Elle a soutenu que la situation italienne est différente de celle d’autres pays et que ni le recrutement par des agences, ni le statut d’indépendant ne représentaient des stratégies appropriées pour la fourniture de soins aux personnes par des prestataires logés sur place.
Dimo Barlaan, de FISH Onlus, une organisation de défense des handicapés, a réclamé que l’on remédie par convention collective à la situation actuelle, où les horaires hebdomadaires de travail atteignent les 54 heures, en instituant des dispositifs de temps partiel.

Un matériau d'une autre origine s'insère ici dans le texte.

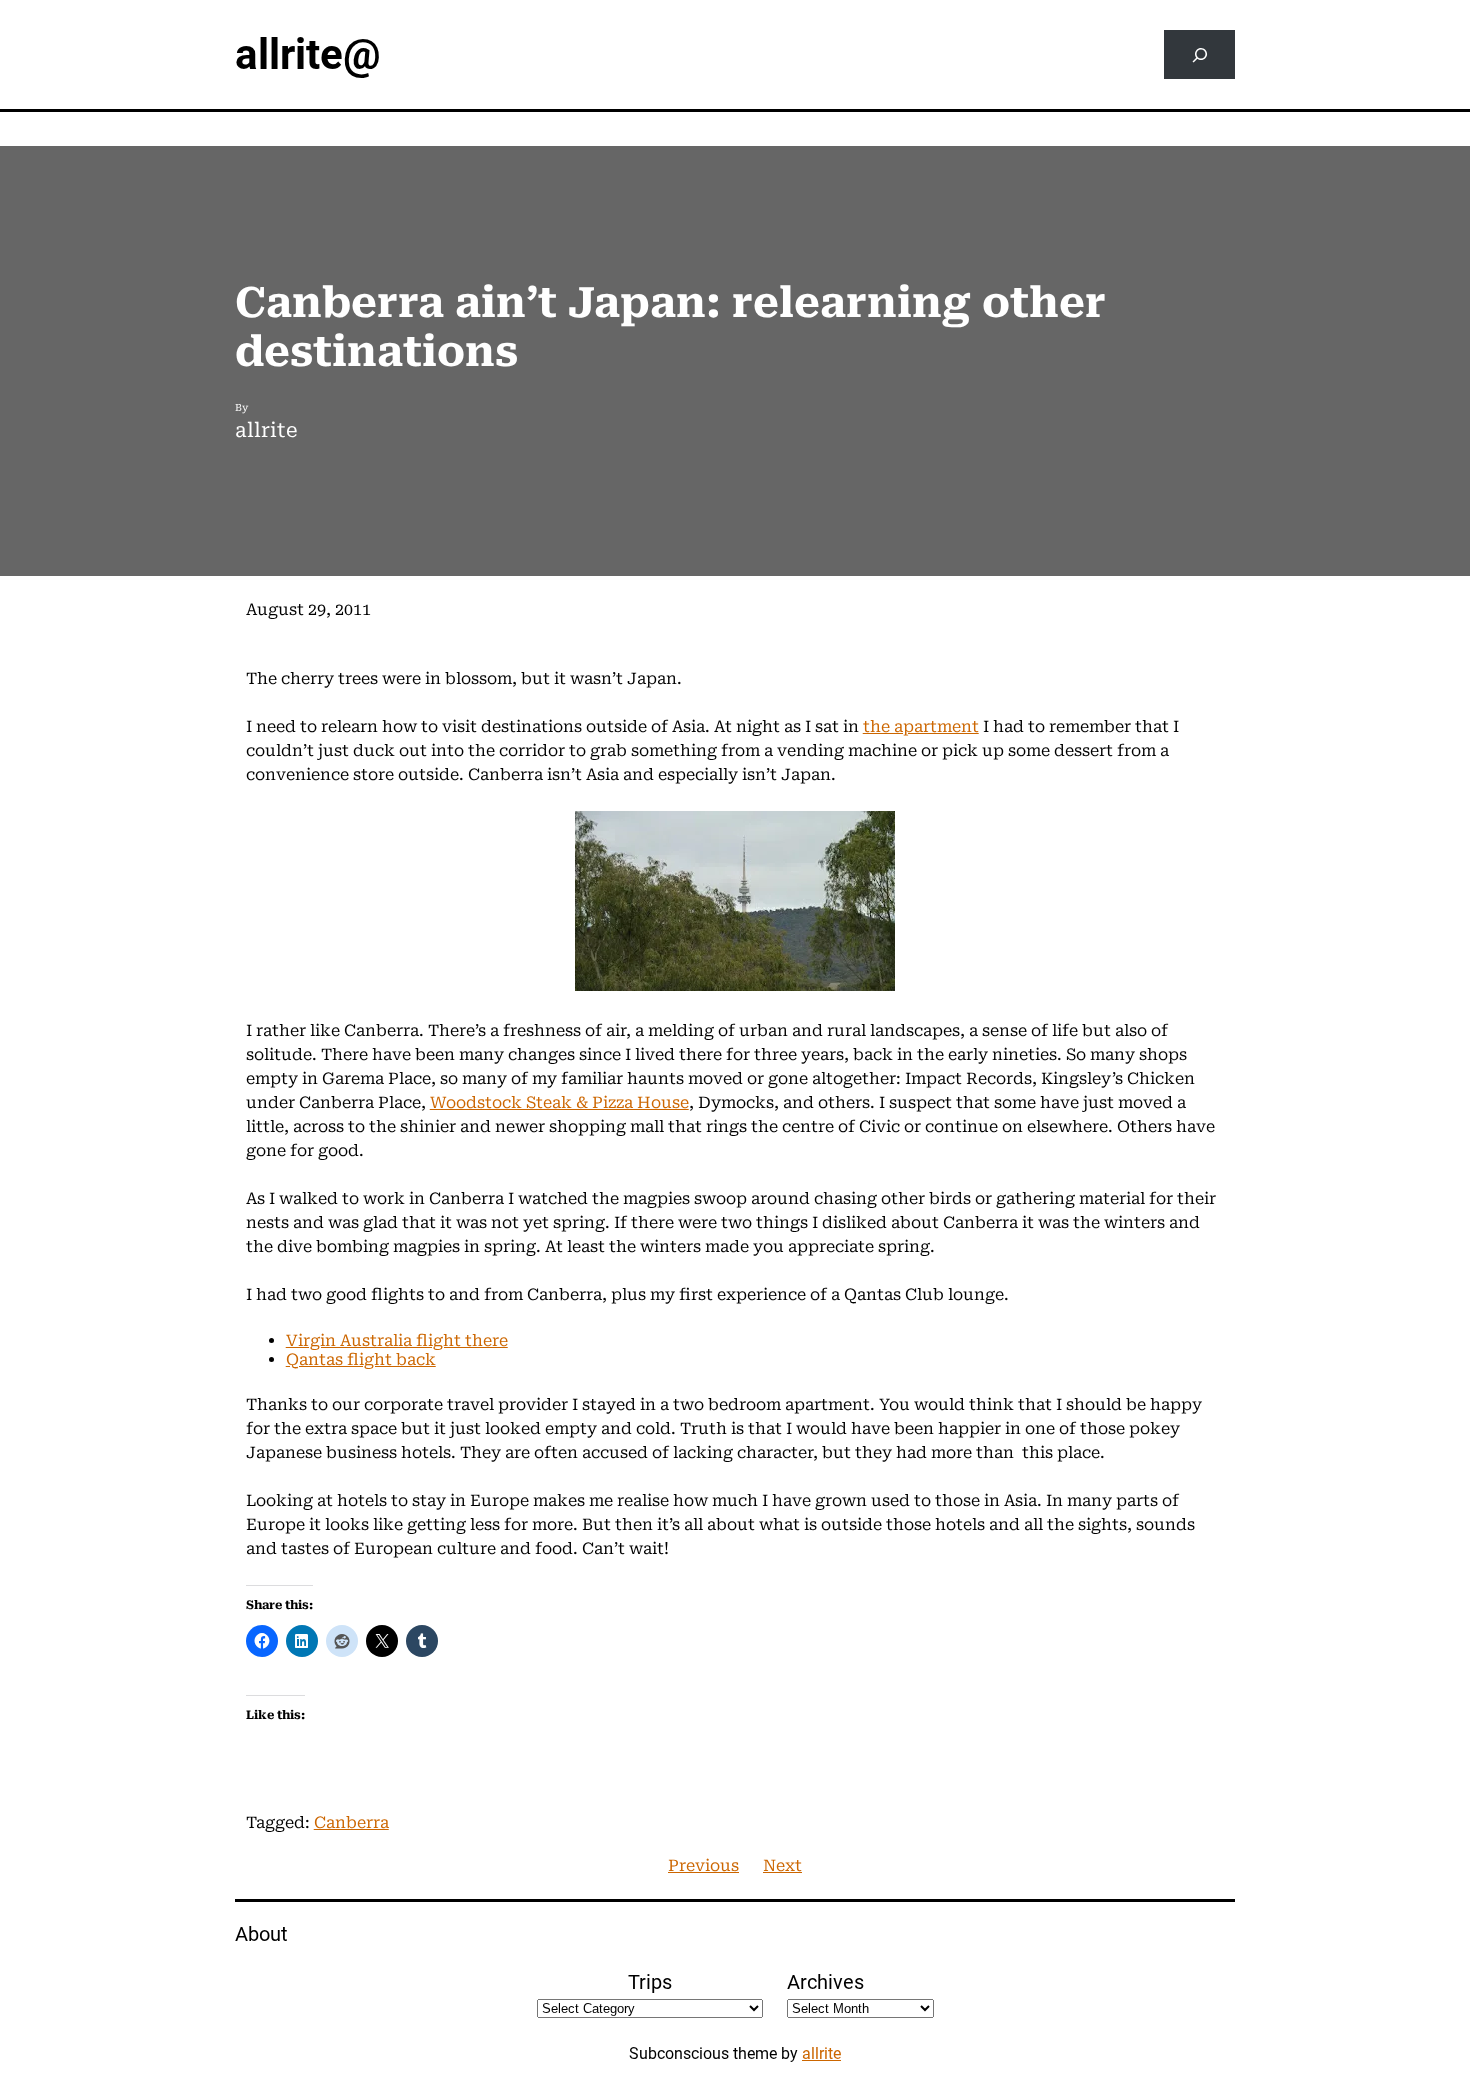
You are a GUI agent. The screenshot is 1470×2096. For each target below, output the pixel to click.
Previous (703, 1865)
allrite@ (308, 54)
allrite (821, 2053)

Vice-président d’Assindatcolf, l’association des employeurs du secteur des soins à domicile et de la Fédération européenne des travailleurs domestiques (EFFE), Andrea Zini a estimé qu’en Italie, ces prestataires de soins employés dans le respect des conditions légales étaient au nombre de 900 000, tandis que pas moins de 1 250 000 autres travaillaient sans être déclarés.

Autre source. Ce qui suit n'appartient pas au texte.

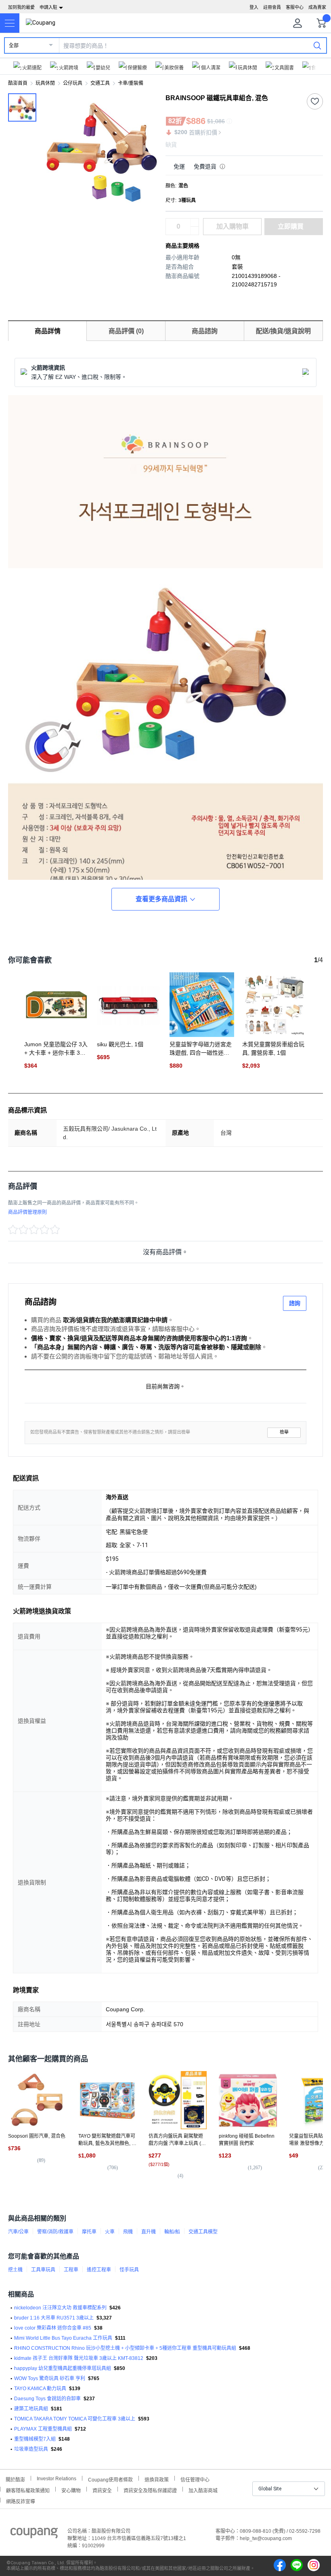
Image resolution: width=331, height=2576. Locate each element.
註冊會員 (272, 7)
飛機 (128, 2232)
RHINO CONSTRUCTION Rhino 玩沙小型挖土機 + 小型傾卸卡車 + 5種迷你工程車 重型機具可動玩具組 (125, 2348)
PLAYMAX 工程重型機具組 (43, 2429)
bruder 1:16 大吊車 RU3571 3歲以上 (54, 2318)
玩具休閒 (45, 83)
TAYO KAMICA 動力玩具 (40, 2388)
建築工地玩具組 (31, 2409)
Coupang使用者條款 (110, 2479)
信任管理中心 (194, 2479)
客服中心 (295, 7)
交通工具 (100, 83)
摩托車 (89, 2232)
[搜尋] (317, 45)
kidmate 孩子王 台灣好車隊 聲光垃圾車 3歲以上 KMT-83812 (78, 2358)
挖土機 (15, 2270)
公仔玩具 (72, 83)
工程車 (71, 2270)
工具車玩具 (43, 2270)
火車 (110, 2232)
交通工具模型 (203, 2232)
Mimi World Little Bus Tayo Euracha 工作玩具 (63, 2338)
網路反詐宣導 (20, 2500)
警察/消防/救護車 (55, 2232)
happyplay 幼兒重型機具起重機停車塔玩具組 (62, 2368)
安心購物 (71, 2490)
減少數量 (195, 223)
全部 (14, 45)
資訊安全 (102, 2490)
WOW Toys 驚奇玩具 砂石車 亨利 (49, 2378)
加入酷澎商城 (203, 2490)
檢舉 (284, 1432)
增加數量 (195, 231)
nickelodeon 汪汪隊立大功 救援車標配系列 (60, 2308)
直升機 (148, 2232)
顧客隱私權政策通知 (28, 2490)
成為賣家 (317, 7)
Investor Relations (56, 2478)
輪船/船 (172, 2232)
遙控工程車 (99, 2270)
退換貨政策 (157, 2479)
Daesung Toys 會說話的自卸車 (47, 2398)
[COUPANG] (34, 2534)
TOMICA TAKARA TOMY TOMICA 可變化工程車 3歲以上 (74, 2419)
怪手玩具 (129, 2270)
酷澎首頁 (17, 83)
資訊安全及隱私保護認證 (150, 2490)
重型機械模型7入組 (35, 2439)
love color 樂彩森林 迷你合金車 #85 (52, 2328)
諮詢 (294, 1303)
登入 (253, 7)
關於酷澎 (15, 2479)
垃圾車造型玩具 (31, 2449)
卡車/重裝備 (130, 83)
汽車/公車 (18, 2232)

Selon l’Institut national italien de statistiques (ISTAT), l’Italie occupe la deuxième place sur la liste des «pays les plus vieux» de notre planète, a encore ajouté M. Zini, si bien que la demande d’assistance et de soins ne peut qu’augmenter encore.

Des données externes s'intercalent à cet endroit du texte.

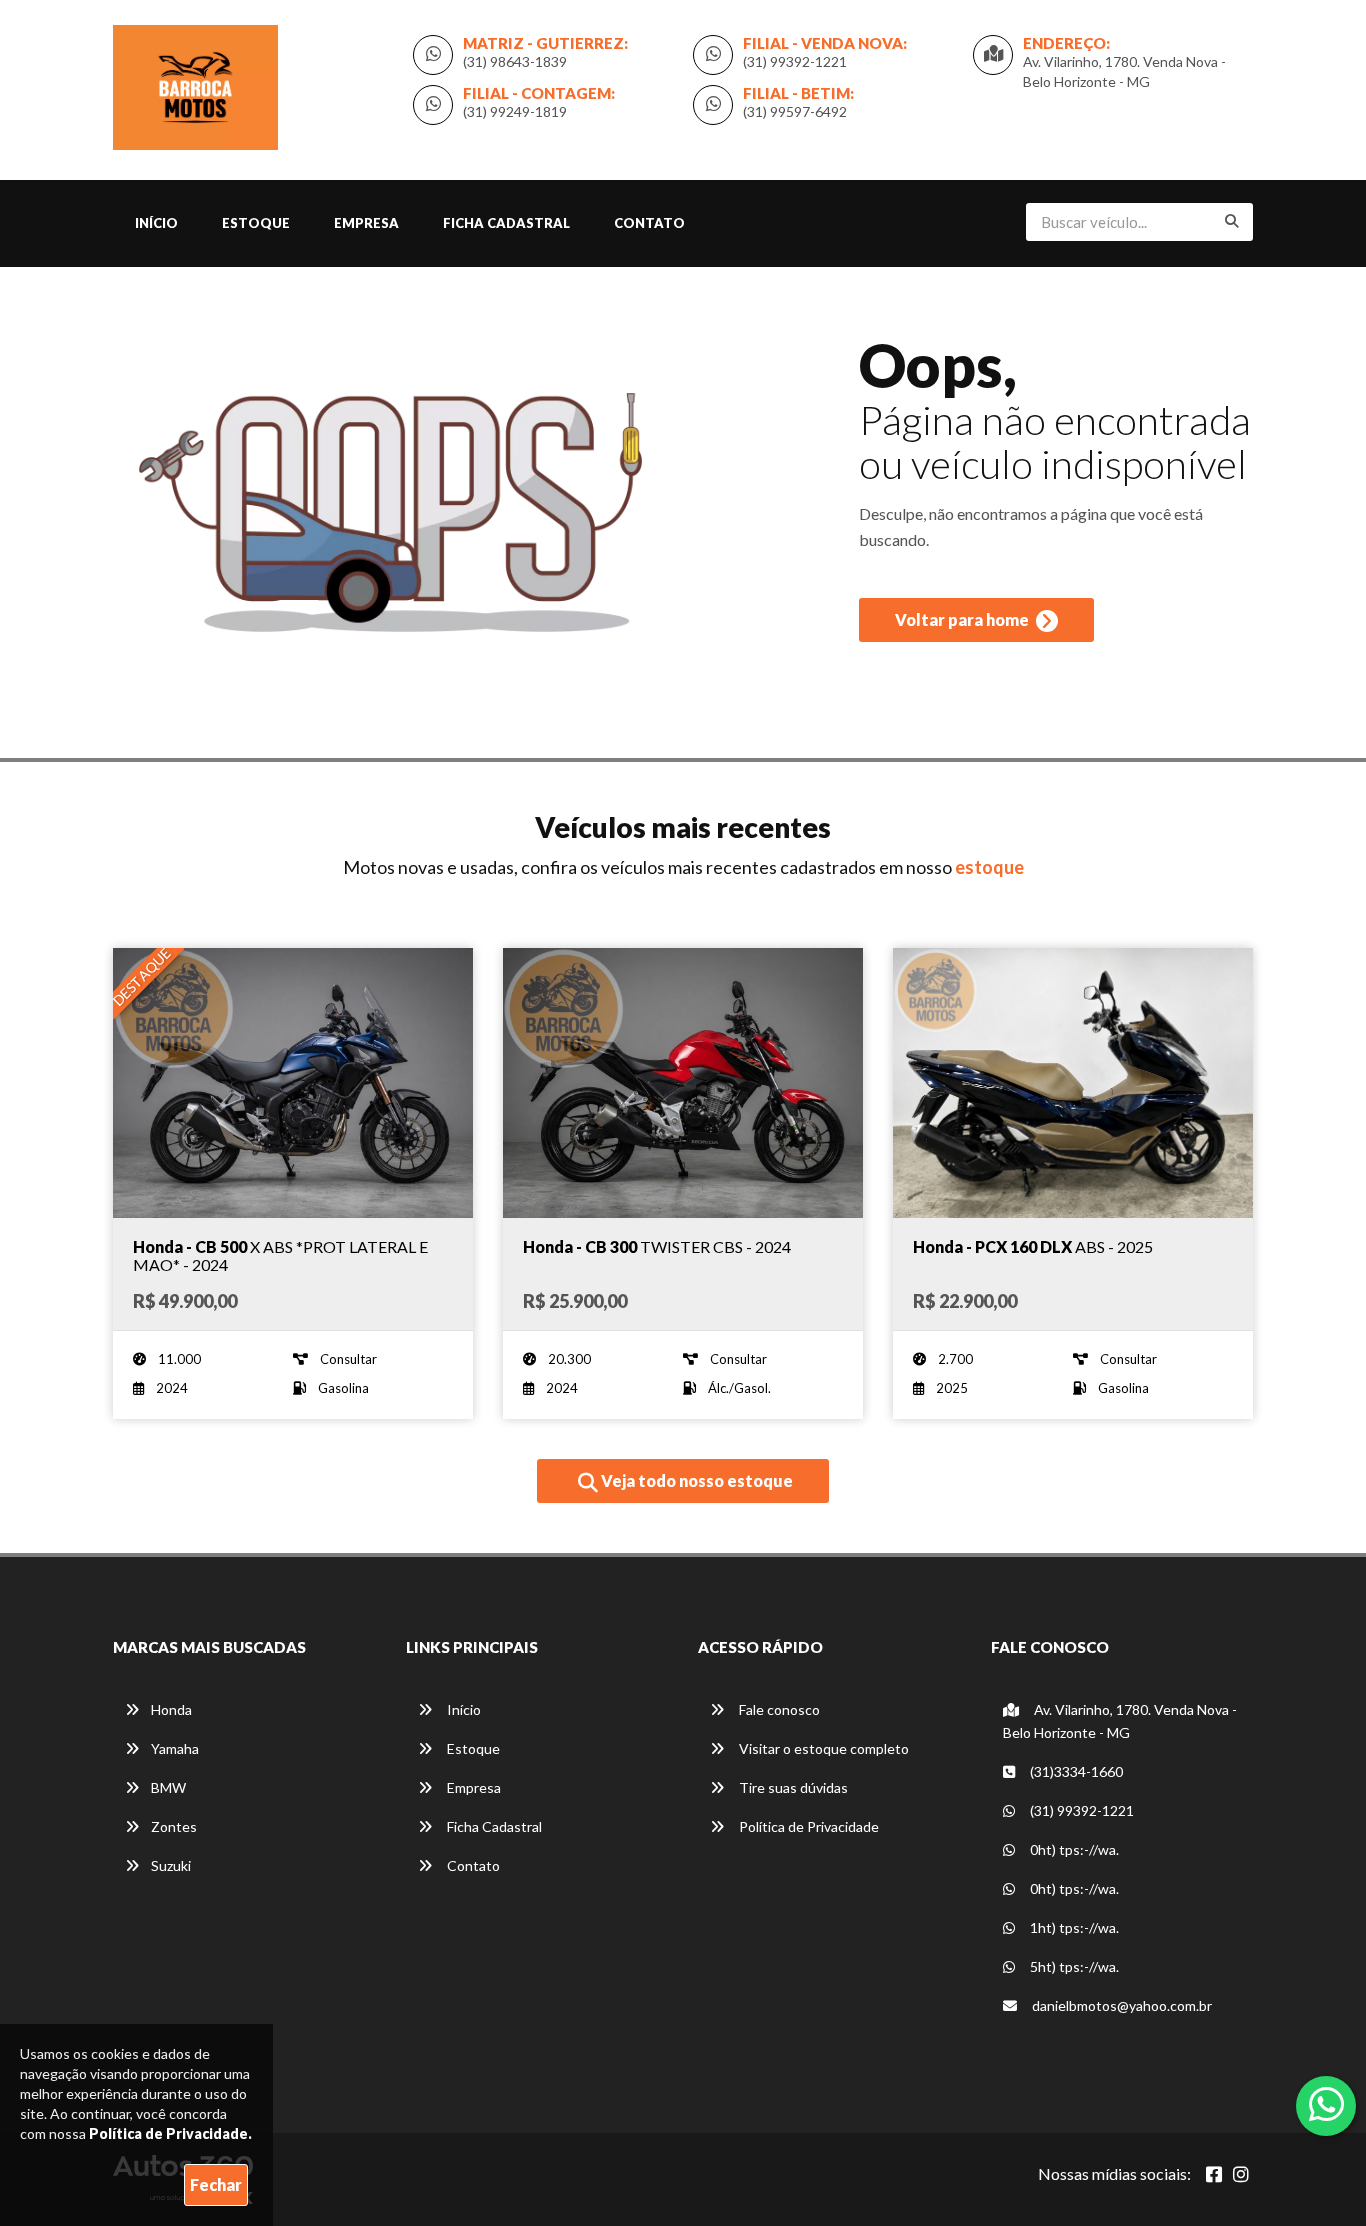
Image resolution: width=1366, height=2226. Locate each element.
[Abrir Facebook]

«Nous pensons dès lors que la famille, le travail et le logement peuvent être des facteurs essentiels pour la relance de l’économie, de l’Italie comme de l’Europe. Pour qu’il en soit ainsi, une prise de conscience est néanmoins nécessaire de la part du gouvernement, car jusqu’à présent, les familles qui emploient ces personnes assument seules toutes les charges, y compris au plan financier. Si le coût du travail domestique était entièrement déductible, a-t-il argumenté, nous entrerions dans un cercle vertueux qui accroîtrait l’emploi, résorberait le travail au noir, renforcerait le professionnalisme et augmenterait le bien-être des familles.»
M. Zini a plaidé pour une professionnalisation des prestations de soins aux personnes assurés par du personnel logé à domicile, ainsi que pour la création d’une base de données européenne du secteur, la mise en œuvre de filières de formation et de certification ainsi que la coordination de l’offre et de la demande au niveau européen.
Membre du CESE, Pietro Vittorio Barbieri a souligné qu’il est impossible de réussir le passage de l’activité non déclarée au travail officiellement reconnu si l’on ne traite pas le problème que constitue l’insuffisance des dépenses publique dans le secteur. «Les familles, a-t-il relevé, sont mises à rude épreuve: il est grand temps que les pouvoirs publics en fassent davantage, vu la menace que la mutation démographique fait peser sur l’Italie.»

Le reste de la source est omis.